Esta lógica del soberanismo multidimensional reivindicado desde algunos importantes movimientos sociales se está convirtiendo en opción electoral y de la nueva política. Se opone al unionismo pero avanza por la izquierda en el llamado frente soberanista, aún criticándolo de discrecional y como dice Ada Colau, de muy poco serio. Por eso, desde espacios como Barcelona o Terrassa en Comú, pero desde hace tiempo las CUP, el Procés Constituent, y de forma titubeante en lo nacional Podemos, la Federación de Izquierda Unida y Equo, se está de acuerdo con el derecho a decidir, pero a decidirlo absolutamente todo.
El nuevo escenario electoral pide a gritos un matiz. Una de las palabras que últimamente hemos aprendido a decir más de veinte veces al día es “soberanismo” (y sus declinaciones “movimiento soberanista”, “desafío soberanista”, etc.). Se refieren al movimiento social de cariz político que reivindica el derecho a decidir del pueblo catalán, a menudo dando por entendido que eso pasa en primer lugar por la creación de un Estado catalán independiente o altamente autónomo del Estado español. El soberanismo no es exclusivo de Catalunya sino que existe en mayor o menor intensidad en familias culturales, territoriales y políticas (naciones) sin Estado de otras geografías, Quebec, Escocia, el País Vasco, las más conocidas. Pero también el Kurdistán, Palestina, Galicia, Kosovo o distintos lugares del Amazonas.

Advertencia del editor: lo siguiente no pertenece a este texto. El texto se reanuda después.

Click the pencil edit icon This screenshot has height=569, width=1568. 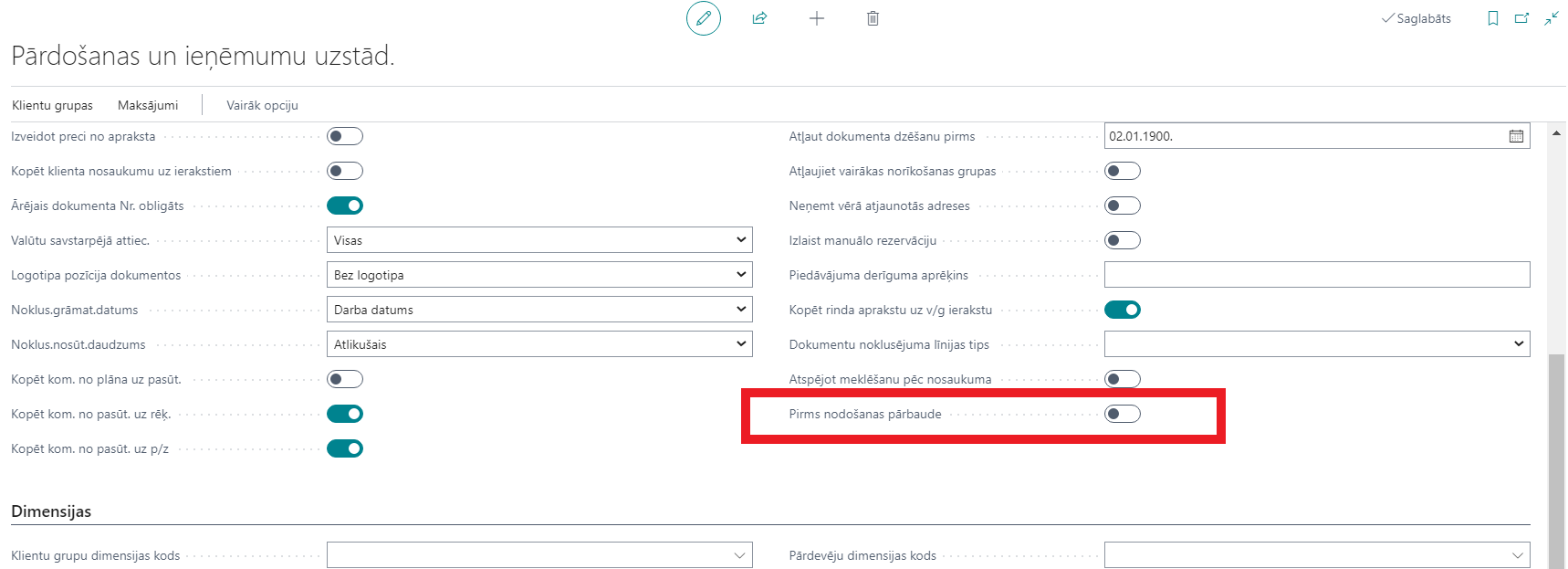click(x=703, y=18)
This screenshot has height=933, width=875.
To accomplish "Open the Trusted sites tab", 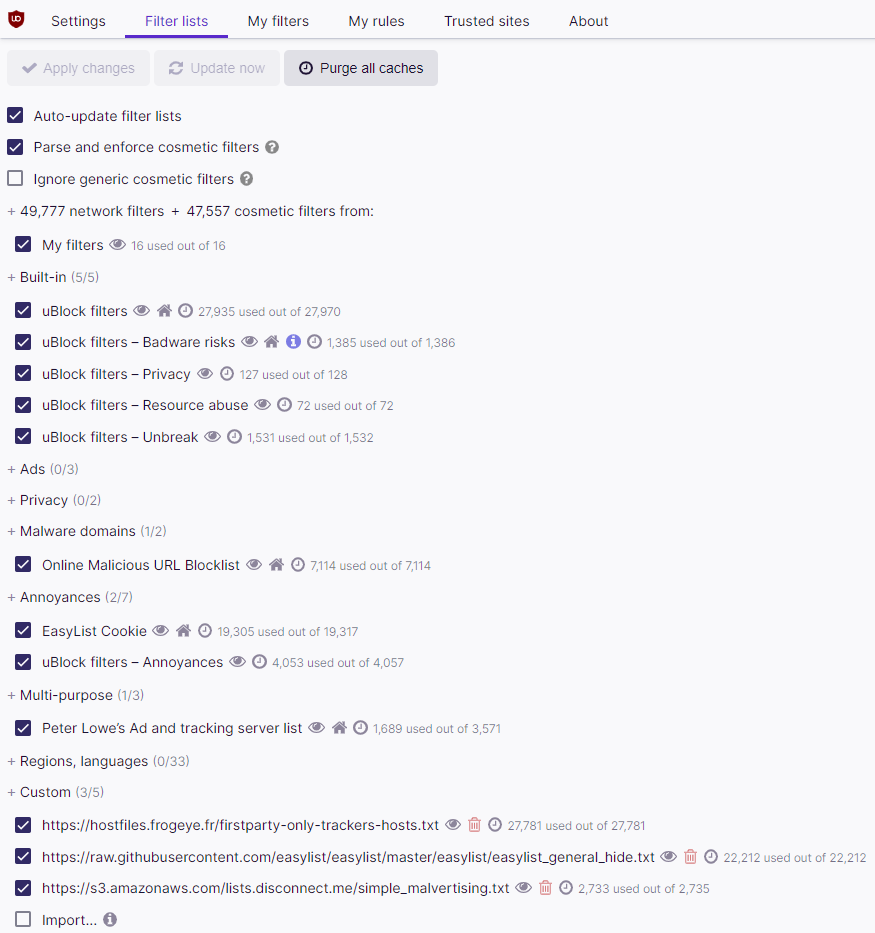I will [x=487, y=21].
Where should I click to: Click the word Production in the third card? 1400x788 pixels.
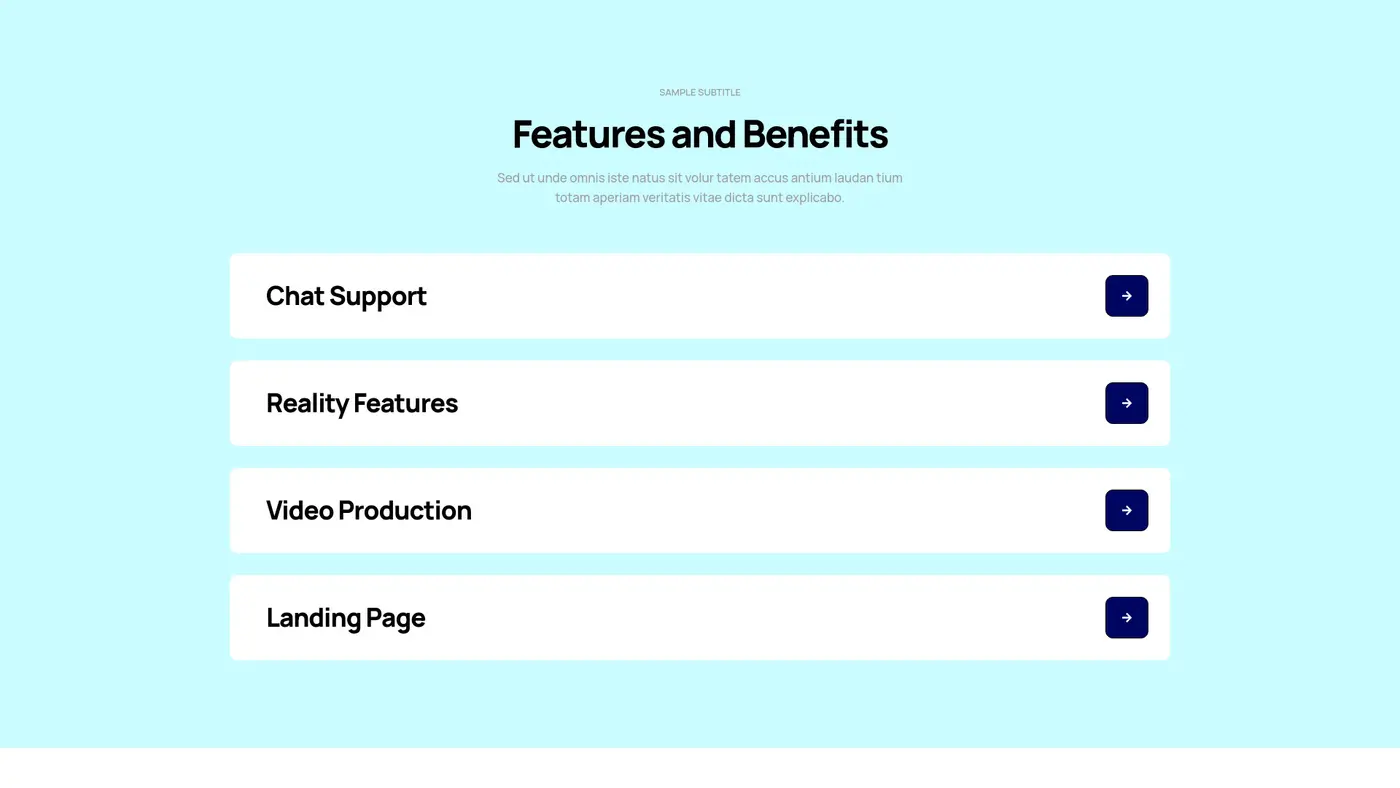tap(404, 510)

En la Península Ibérica, el soberanismo está claramente confrontado políticamente a un movimiento que comienza a ser conocido como “unionismo”. Se puede vestir de “constitucionalismo” pero en realidad parece significar “españolismo” con acento castellano. A menudo este unionismo procede de personas conservadoras, aunque también es fácil percibirlo en las izquierdas de cualquier parte del Estado (no todas) que ven el soberanismo como una manipulación de las élites catalanas, y por qué no decirlo, también porque desafía profundamente su identidad de “Nación” que han aprendido de pequeños. Entre los sectores más progresistas que acogen mejor la diversidad peninsular, el federalismo predomina como versión más convivencial del unionismo.